In our test graph, all 5 customers share accounts with each other through 6 edges, forming a single tightly-connected cluster. Louvain correctly assigns them all to the same community.

# Run Louvain community detection
result = conn.algo.louvain(
node_label="Customer",
property_name="comm_louvain",
edge_type="SHARES_ACCOUNT",
)
print(f"Louvain {result.status} \u2014 {result.nodes_updated} nodes assigned to communities")
# View community assignments
df = conn.query_df("""
MATCH (c:Customer)
RETURN c.id AS name,
c.comm_louvain AS community
ORDER BY c.comm_louvain, c.id
""")
df

All 5 customers are assigned to community 0. This is expected: the test graph is small and densely connected, so there is no natural split into separate groups.

2

Label Propagation

Fast community detection through neighbour voting

Label Propagation works differently from Louvain. Each node starts with a unique label, then iteratively adopts the most common label among its neighbours. The process converges when no node wants to change its label.

Label Propagation is faster than Louvain (near-linear time complexity) but less deterministic — different runs may produce slightly different community assignments. It is a good choice when speed matters more than precision, especially on very large graphs.

# Run Label Propagation
result = conn.algo.label_propagation(
node_label="Customer",
property_name="comm_lp",
edge_type="SHARES_ACCOUNT",
max_iterations=100,
)
print(f"Label Propagation {result.status}{result.nodes_updated} nodes assigned to communities")
df = conn.query_df("""
MATCH (c:Customer)
RETURN c.id AS name,
c.comm_lp AS community
ORDER BY c.comm_lp, c.id
""")
df
3

Comparing Methods

Louvain vs Label Propagation side by side

Both algorithms assigned all customers to the same community in our test graph. Let us compare the assignments side by side and discuss when to choose which.
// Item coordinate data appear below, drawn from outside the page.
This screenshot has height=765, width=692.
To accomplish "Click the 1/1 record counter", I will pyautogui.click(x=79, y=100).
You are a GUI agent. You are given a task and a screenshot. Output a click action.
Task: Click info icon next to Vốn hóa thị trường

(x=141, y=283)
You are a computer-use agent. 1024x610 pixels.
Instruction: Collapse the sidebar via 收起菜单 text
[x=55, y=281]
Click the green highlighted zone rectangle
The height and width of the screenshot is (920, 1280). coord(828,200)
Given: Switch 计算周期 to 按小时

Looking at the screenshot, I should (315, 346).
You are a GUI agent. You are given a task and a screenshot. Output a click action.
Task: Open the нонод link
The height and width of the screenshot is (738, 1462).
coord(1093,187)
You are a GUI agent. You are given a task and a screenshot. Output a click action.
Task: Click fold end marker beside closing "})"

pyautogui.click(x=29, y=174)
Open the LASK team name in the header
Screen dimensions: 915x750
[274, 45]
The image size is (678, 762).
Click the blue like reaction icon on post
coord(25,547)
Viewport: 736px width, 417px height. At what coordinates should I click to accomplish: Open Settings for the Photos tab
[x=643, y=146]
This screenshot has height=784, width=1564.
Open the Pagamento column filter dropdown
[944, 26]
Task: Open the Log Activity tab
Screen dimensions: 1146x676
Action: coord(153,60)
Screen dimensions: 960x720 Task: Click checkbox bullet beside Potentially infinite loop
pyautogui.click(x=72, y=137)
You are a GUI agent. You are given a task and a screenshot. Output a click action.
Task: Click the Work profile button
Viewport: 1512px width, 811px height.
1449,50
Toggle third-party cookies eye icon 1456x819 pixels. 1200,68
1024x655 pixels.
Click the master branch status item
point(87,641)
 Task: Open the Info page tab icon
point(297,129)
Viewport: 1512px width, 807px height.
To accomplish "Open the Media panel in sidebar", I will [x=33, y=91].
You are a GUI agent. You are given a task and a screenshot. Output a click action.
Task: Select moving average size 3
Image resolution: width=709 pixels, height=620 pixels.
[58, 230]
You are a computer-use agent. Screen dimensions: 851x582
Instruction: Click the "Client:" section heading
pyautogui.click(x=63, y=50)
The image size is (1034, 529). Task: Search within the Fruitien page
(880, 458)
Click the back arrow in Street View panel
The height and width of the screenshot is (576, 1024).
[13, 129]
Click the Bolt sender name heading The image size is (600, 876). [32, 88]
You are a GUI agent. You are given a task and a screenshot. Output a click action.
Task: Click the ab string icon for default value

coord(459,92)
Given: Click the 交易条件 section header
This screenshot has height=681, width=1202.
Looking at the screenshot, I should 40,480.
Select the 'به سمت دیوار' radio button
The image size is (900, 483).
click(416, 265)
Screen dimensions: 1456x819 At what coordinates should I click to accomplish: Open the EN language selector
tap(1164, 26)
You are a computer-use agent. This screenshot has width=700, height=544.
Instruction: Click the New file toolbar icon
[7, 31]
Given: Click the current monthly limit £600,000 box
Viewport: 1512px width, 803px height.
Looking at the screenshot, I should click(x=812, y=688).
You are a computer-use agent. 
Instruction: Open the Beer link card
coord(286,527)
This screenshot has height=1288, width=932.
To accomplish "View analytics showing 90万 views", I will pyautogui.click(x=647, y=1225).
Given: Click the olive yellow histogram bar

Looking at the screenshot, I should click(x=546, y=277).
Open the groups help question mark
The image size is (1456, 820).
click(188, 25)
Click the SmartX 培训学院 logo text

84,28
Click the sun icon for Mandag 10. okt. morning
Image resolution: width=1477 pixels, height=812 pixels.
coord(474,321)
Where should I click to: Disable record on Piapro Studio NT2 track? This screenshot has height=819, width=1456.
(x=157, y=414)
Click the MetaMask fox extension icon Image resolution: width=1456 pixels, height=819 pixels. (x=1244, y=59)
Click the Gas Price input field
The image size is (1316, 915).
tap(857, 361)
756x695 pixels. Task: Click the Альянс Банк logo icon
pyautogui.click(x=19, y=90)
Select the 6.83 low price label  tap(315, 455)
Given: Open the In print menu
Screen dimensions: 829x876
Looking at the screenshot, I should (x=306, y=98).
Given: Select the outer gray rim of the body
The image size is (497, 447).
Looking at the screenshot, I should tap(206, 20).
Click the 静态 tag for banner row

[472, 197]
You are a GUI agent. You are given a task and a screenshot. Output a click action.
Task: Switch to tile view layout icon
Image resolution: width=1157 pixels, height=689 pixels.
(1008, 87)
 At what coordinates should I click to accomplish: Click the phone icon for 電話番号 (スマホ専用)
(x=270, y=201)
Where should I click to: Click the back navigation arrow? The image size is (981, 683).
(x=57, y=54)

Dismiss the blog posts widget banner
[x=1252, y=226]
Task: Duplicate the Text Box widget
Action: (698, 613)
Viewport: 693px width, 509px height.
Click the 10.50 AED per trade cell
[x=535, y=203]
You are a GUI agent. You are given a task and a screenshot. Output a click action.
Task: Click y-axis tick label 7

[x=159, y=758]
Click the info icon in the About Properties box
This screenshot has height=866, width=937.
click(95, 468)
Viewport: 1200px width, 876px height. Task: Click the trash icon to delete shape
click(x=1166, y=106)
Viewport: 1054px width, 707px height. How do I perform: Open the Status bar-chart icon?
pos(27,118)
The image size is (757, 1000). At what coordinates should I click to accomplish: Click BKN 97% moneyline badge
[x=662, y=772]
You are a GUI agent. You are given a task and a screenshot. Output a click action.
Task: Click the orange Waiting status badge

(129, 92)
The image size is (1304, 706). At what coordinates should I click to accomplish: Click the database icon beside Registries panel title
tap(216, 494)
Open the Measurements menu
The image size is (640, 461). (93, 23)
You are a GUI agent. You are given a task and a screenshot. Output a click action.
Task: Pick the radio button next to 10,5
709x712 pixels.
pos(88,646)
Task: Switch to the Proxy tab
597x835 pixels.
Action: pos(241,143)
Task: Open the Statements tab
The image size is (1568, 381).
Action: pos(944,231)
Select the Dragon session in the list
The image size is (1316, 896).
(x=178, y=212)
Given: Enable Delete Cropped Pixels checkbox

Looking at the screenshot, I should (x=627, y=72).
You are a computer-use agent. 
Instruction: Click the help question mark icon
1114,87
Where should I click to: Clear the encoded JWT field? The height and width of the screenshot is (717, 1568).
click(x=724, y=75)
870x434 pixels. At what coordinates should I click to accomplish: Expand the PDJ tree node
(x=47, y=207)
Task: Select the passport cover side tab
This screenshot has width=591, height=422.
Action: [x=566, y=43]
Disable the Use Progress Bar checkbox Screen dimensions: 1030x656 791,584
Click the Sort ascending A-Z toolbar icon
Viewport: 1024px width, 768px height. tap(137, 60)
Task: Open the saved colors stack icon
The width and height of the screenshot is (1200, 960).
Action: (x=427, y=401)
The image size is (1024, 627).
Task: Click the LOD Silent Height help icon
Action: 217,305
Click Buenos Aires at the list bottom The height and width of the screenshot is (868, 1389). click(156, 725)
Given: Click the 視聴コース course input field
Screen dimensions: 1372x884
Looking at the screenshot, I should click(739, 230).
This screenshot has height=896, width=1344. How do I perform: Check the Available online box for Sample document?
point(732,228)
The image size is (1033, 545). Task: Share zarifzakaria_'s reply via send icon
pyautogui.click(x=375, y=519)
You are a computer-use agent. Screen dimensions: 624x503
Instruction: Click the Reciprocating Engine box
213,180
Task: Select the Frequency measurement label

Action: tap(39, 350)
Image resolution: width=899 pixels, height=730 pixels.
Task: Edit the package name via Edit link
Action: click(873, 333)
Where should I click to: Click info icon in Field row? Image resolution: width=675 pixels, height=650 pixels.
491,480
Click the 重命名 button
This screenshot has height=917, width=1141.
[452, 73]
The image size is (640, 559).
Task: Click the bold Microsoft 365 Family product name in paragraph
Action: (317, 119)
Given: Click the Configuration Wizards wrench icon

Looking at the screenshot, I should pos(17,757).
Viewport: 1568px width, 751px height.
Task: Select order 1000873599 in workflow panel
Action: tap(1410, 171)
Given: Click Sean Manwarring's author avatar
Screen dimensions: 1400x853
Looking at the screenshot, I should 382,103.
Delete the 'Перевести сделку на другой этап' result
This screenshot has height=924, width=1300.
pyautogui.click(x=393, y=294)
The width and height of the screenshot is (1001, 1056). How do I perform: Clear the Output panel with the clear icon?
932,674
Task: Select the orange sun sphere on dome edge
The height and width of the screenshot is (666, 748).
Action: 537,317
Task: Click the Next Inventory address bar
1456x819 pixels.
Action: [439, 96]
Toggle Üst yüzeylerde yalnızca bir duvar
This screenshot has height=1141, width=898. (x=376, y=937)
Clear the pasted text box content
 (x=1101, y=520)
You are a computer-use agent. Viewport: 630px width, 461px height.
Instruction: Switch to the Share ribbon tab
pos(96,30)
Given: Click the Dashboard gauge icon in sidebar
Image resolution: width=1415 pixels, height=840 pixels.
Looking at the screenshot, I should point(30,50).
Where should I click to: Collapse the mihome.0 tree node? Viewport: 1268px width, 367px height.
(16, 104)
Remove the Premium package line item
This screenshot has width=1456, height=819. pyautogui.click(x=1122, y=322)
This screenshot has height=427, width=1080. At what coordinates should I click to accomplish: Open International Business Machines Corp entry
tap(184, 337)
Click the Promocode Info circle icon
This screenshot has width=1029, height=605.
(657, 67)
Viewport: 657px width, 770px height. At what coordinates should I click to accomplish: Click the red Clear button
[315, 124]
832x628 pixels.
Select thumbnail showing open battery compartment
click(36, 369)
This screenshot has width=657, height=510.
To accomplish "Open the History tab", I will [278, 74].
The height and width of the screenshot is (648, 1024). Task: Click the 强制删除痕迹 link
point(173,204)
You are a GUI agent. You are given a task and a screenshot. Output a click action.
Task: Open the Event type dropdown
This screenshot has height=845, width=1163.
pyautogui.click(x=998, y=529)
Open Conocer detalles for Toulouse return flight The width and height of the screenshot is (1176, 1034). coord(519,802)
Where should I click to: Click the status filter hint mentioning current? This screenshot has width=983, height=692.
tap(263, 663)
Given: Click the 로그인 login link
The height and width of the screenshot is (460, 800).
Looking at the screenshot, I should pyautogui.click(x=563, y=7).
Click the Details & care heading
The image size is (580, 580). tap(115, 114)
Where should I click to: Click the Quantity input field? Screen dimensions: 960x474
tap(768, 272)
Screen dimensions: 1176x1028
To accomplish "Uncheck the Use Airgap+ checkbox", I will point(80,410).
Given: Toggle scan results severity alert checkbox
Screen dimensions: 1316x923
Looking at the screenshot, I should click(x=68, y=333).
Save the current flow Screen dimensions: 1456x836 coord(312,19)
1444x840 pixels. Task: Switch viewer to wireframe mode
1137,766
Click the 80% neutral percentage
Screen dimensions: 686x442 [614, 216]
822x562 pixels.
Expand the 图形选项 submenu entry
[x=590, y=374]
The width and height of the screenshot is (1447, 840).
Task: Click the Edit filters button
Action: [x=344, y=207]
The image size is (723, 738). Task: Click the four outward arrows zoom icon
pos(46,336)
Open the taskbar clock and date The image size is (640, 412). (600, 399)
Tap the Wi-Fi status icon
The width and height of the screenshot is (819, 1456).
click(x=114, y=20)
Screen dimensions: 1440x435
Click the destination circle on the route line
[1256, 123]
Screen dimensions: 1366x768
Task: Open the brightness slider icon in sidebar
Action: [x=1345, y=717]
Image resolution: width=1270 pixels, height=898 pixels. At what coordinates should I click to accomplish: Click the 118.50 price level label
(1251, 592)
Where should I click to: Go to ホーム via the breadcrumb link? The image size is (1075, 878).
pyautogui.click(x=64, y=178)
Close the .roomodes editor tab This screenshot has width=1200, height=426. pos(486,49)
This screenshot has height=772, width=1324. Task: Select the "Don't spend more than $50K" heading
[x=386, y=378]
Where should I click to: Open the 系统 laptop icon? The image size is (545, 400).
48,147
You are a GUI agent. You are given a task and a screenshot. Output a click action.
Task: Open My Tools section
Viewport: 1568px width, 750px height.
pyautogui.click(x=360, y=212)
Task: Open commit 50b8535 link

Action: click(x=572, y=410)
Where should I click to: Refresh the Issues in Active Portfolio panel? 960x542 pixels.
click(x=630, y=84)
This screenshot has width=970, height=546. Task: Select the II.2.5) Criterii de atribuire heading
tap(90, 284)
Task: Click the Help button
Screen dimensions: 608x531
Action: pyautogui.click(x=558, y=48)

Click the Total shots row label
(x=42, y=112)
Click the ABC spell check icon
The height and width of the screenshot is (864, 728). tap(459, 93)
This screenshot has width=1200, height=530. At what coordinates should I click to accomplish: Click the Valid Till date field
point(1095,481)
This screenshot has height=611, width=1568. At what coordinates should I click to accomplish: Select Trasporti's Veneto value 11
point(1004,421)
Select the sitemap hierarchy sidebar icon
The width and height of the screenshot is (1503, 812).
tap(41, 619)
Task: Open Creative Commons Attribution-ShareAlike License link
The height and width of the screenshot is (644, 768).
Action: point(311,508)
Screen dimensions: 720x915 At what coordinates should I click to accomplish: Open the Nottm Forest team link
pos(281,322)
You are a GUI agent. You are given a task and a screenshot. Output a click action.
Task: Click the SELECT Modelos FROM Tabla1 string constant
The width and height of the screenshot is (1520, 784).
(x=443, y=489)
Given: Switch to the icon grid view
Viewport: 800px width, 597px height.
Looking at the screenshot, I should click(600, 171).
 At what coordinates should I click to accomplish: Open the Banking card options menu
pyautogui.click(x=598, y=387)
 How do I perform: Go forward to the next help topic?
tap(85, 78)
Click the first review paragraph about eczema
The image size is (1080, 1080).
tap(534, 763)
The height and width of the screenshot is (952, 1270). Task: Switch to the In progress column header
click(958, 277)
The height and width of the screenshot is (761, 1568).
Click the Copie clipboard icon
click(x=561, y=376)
CriterionLouvainLabel Propagation
QualityHigher (modularity-optimised)Good but non-deterministic
SpeedO(n log n)Near-linear O(n)
Best forProduction analysisExploratory / large graphs
DeterministicYesNo (may vary between runs)
# Compare both community assignments in one table
df = conn.query_df("""
MATCH (c:Customer)
RETURN c.id AS name,
c.comm_louvain AS louvain,
c.comm_lp AS label_propagation
ORDER BY c.id
""")
df
4

Tuning with Resolution

Control community granularity with parameters

The Louvain algorithm accepts a resolution parameter that controls community granularity:

  • resolution < 1.0 — Fewer, larger communities (merge small groups)
  • resolution = 1.0 — Default behaviour
  • resolution > 1.0 — More, smaller communities (split large groups)

Higher resolution values make the algorithm more aggressive about splitting nodes into separate communities. On our small test graph the effect is limited, but on larger production graphs this parameter is essential for tuning results.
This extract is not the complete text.